The Temperance Mirror ...

The Temperance Mirror ...
Author:
Publisher:
Total Pages: 584
Release: 1885
Genre: Temperance
ISBN:

Download The Temperance Mirror ... Book in PDF, Epub and Kindle

Temperance

Temperance
Author: Ellen White
Publisher: Ls Company
Total Pages: 284
Release: 2021-08-03
Genre:
ISBN: 9781087982472

Download Temperance Book in PDF, Epub and Kindle

This book called "Temperance" (BIG Print (A4) Original Text Edition without inclusive language) was a favorite theme of Mrs. Ellen G. White, both in her writings and in public discourse. In many of her articles which appeared in denominational journals through the years, and in manuscripts and letters of counsel addressed to both workers and laity, she urged Seventh-day Adventists to practice temperance and to promote vigorously the temperance cause.
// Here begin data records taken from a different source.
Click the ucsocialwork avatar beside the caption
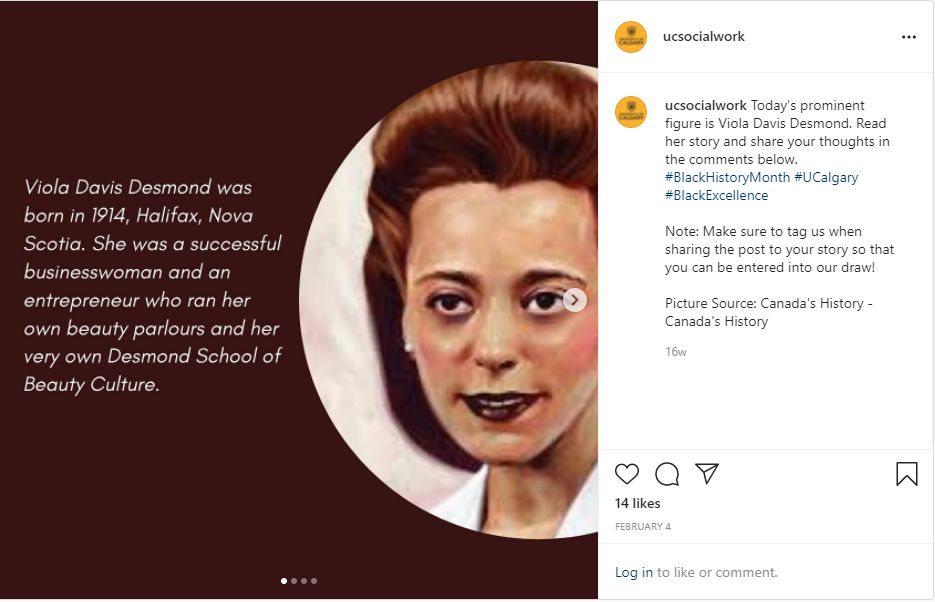This screenshot has height=602, width=935. tap(631, 112)
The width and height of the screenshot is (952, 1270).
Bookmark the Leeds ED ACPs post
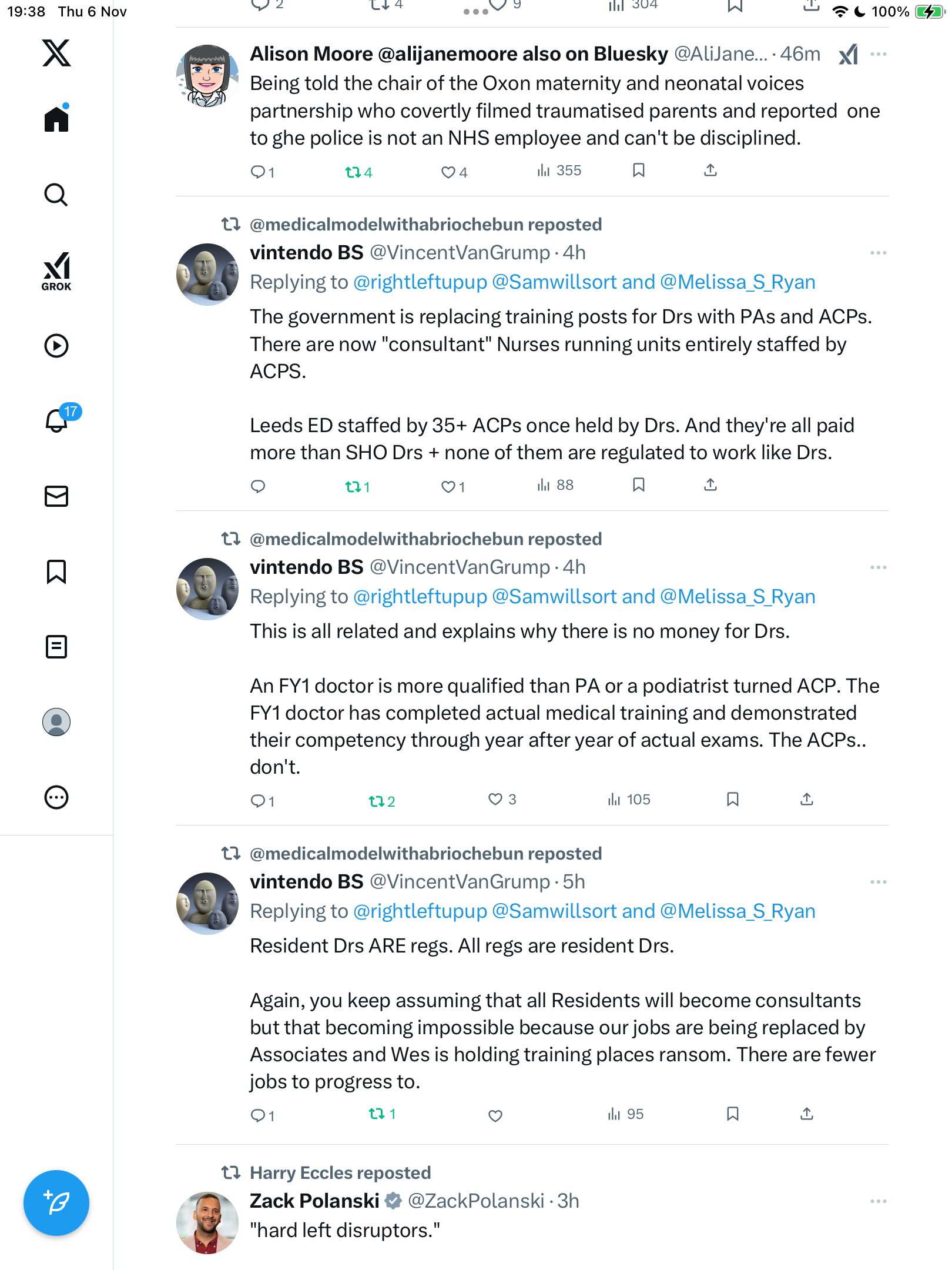(x=639, y=485)

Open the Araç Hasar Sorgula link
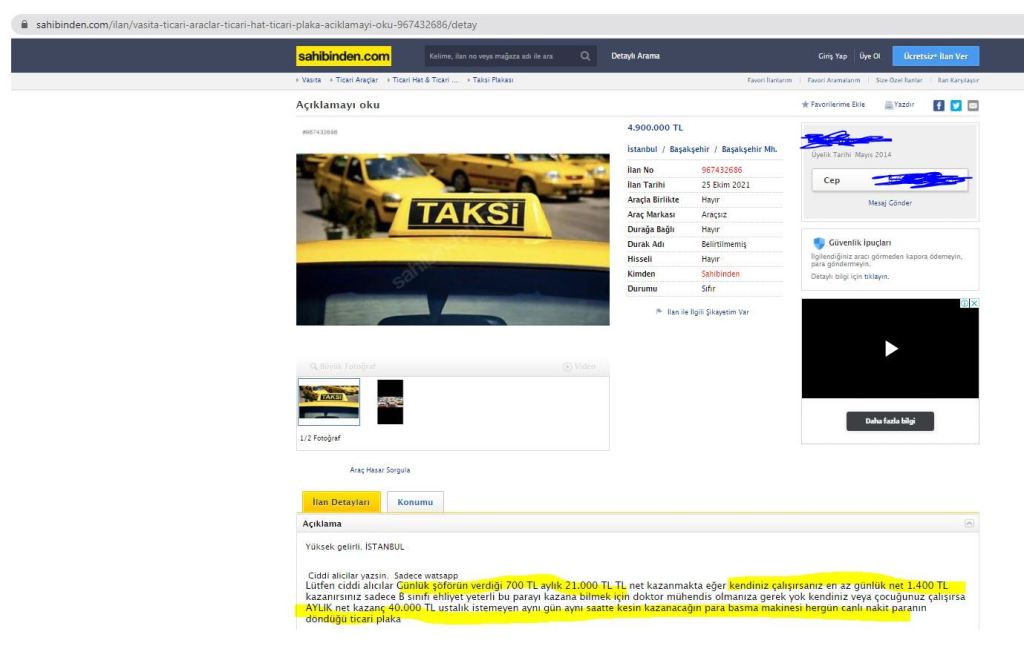(379, 470)
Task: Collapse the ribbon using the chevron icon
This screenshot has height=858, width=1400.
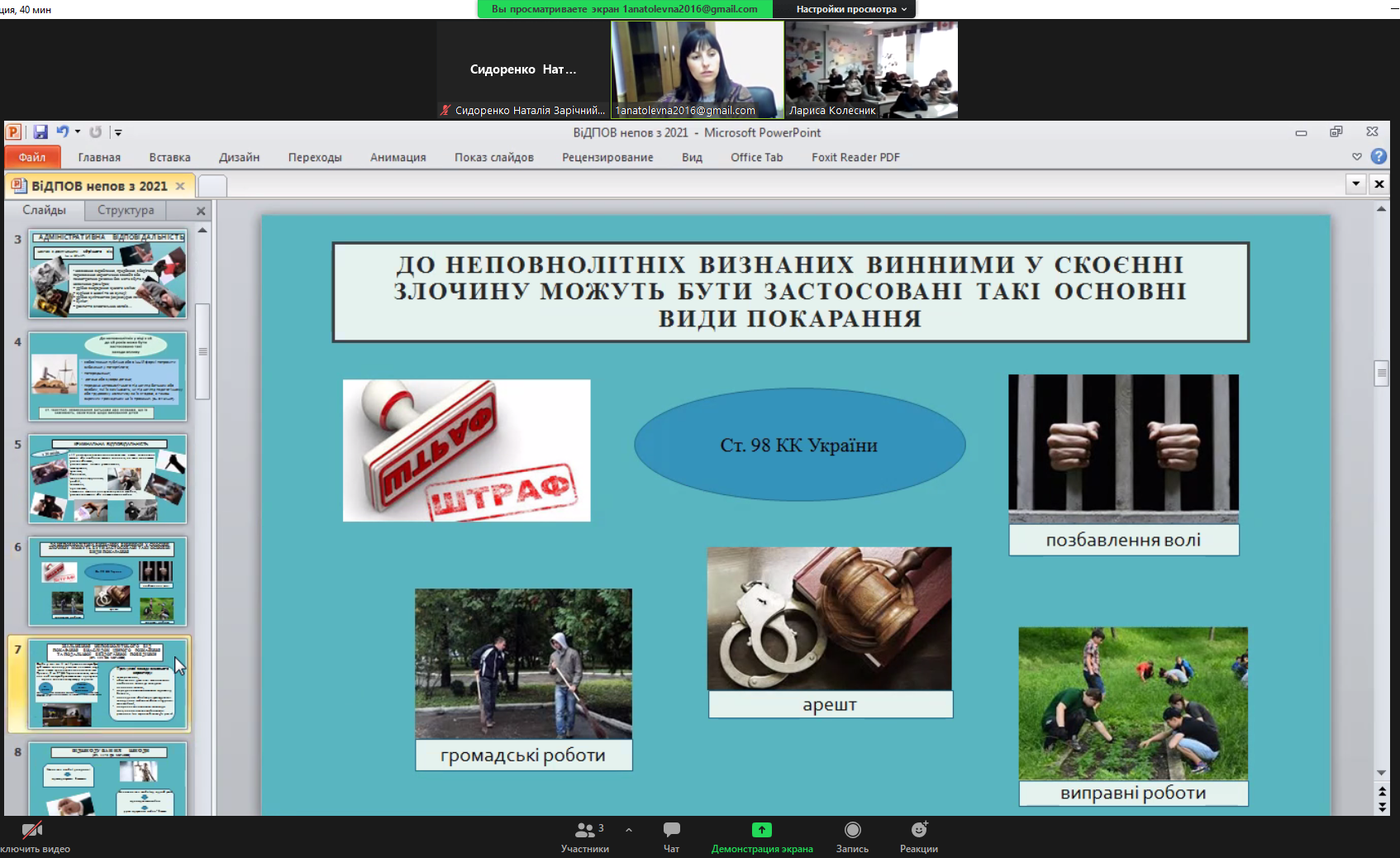Action: (x=1356, y=156)
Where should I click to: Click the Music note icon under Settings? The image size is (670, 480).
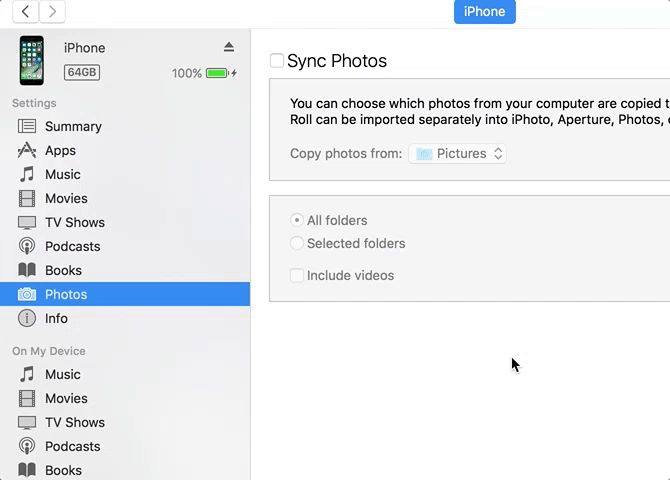point(27,175)
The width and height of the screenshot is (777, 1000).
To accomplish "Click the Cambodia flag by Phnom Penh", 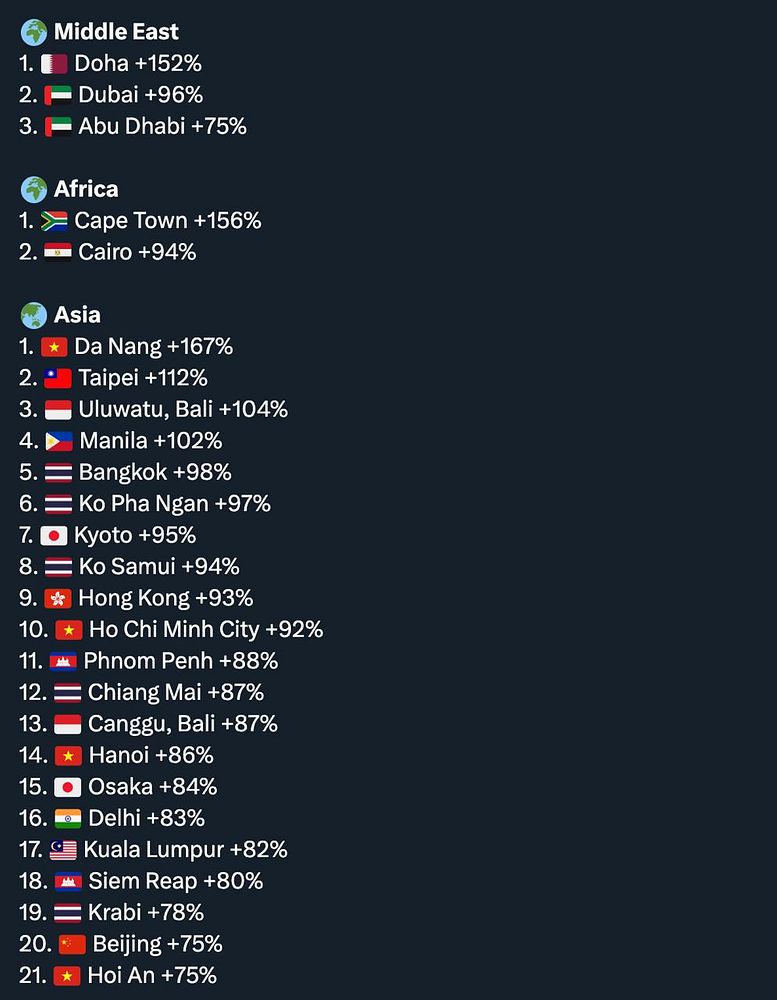I will [x=63, y=661].
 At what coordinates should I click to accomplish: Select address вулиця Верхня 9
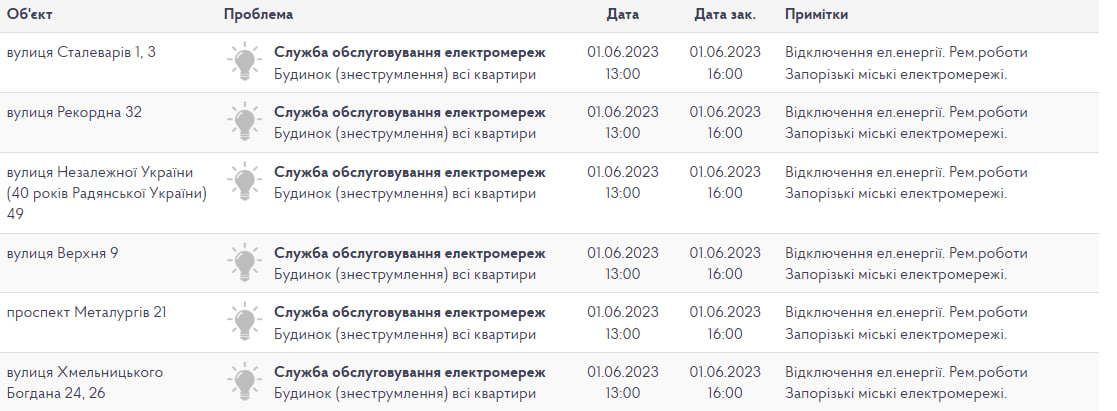point(63,253)
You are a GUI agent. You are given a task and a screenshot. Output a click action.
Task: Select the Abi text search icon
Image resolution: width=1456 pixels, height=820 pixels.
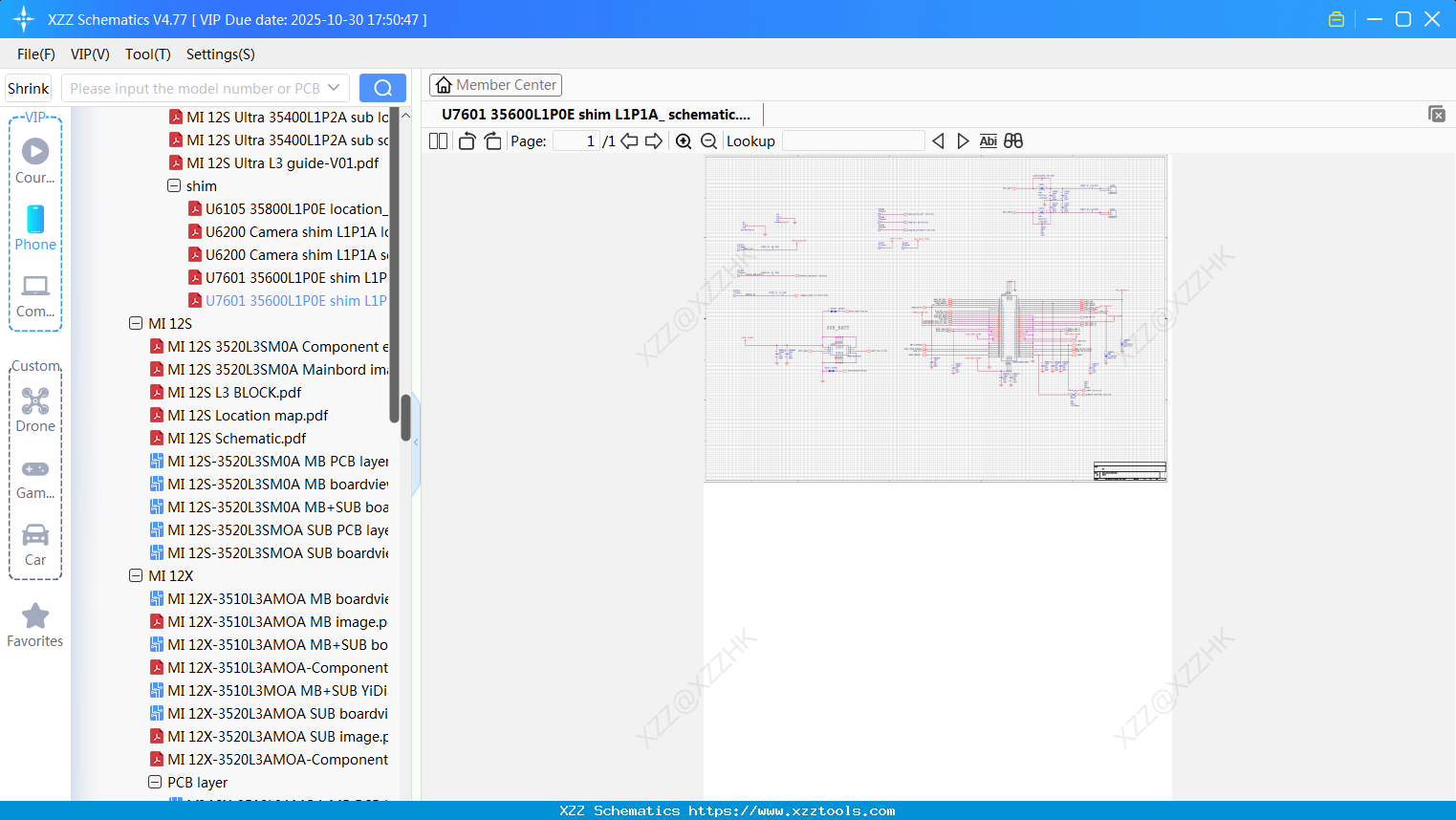pyautogui.click(x=988, y=140)
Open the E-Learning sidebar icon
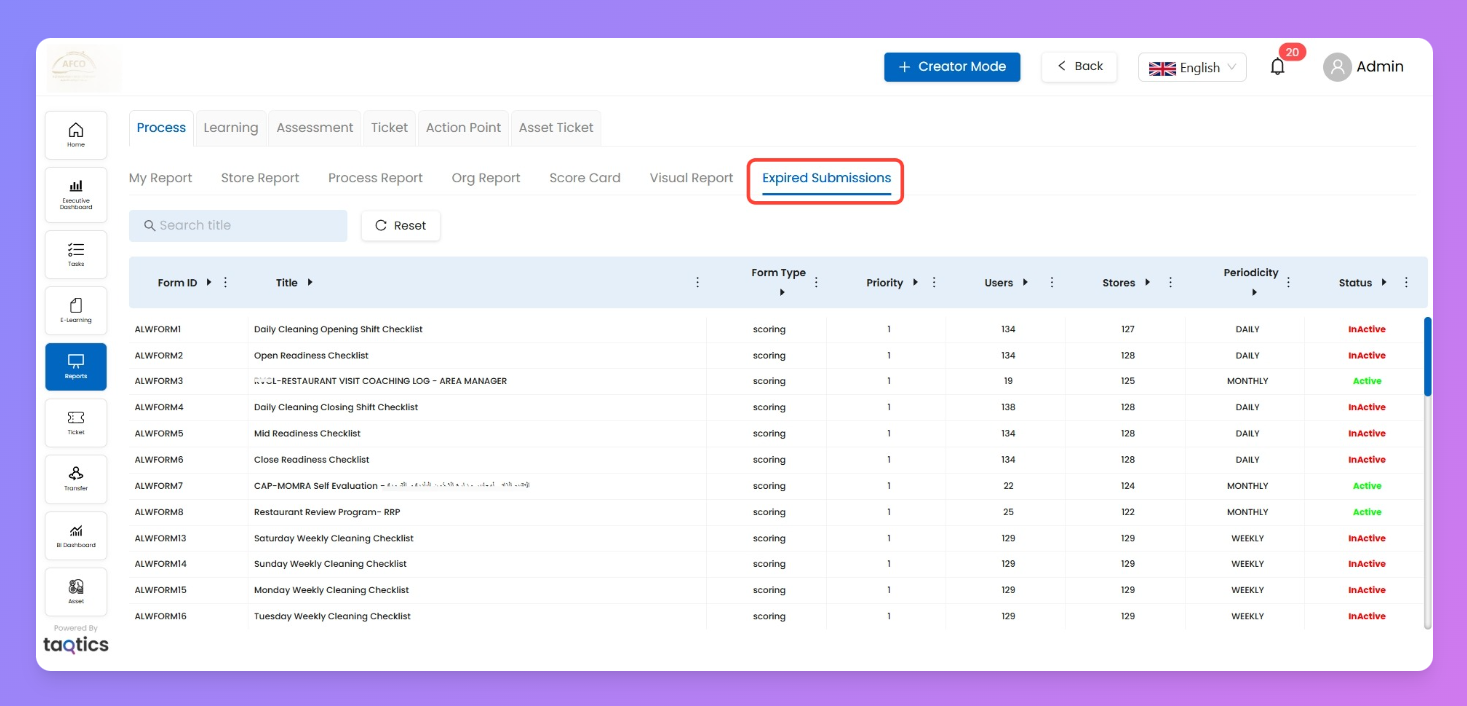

In response to earnest requests that this wealth of material and instruction should be made available in a single volume, this handbook has been prepared by authorization of the Ellen G. White publications, to whom Mrs. White committed the custody of her books and manuscripts. These selections have been drawn from the whole range of Mrs. White's writings on this subject, including some now out of print, such as the following: Health, or How to Live (1865); Christian Temperance and Bible Hygiene (1890); Special Testimonies (1892- 1912); and Drunkenness and Crime (1907). Both in the outline and in the content of subject matter, the compilers have earnestly sought to reflect the emphasis which the author placed on the various phases of temperance.